:: What the task requires ::
Copy the records below word for word, and leave out the pictures.

:: Entries provided ::
___

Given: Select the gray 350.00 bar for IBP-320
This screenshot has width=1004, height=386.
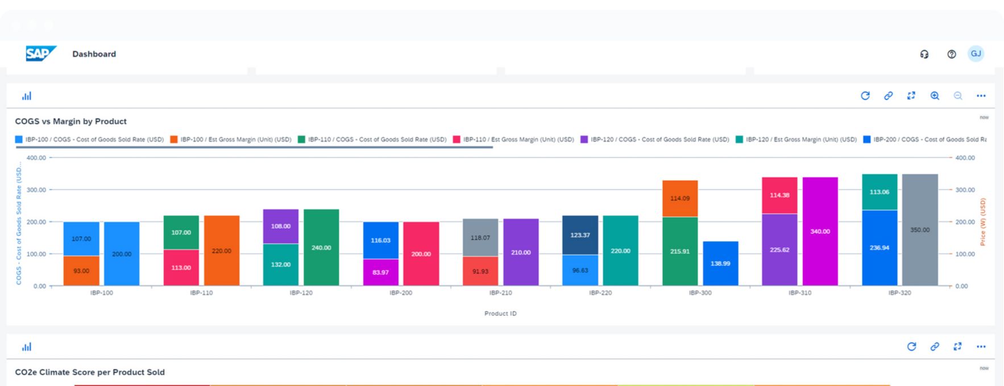Looking at the screenshot, I should (x=919, y=230).
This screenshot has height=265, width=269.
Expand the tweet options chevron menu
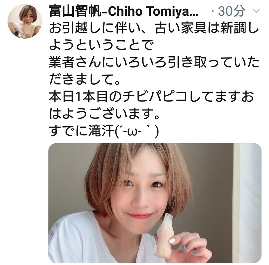(x=256, y=11)
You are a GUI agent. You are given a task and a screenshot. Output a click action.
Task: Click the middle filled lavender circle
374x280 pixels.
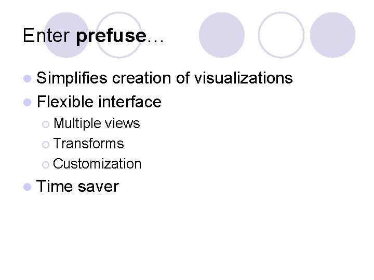click(x=222, y=35)
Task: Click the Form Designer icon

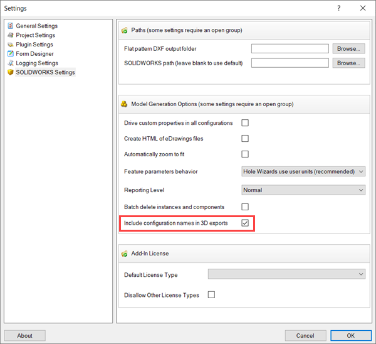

___

:: Complete response ::
Given: Select the gray 350.00 bar for IBP-320
This screenshot has width=1004, height=386.
Looking at the screenshot, I should (x=919, y=230).
This screenshot has height=265, width=269.
Expand the tweet options chevron menu
(x=256, y=11)
You are a GUI agent. You are given a task and a screenshot. Output a click action.
Task: Click the middle filled lavender circle
374x280 pixels.
click(x=222, y=35)
Task: Click the Form Designer icon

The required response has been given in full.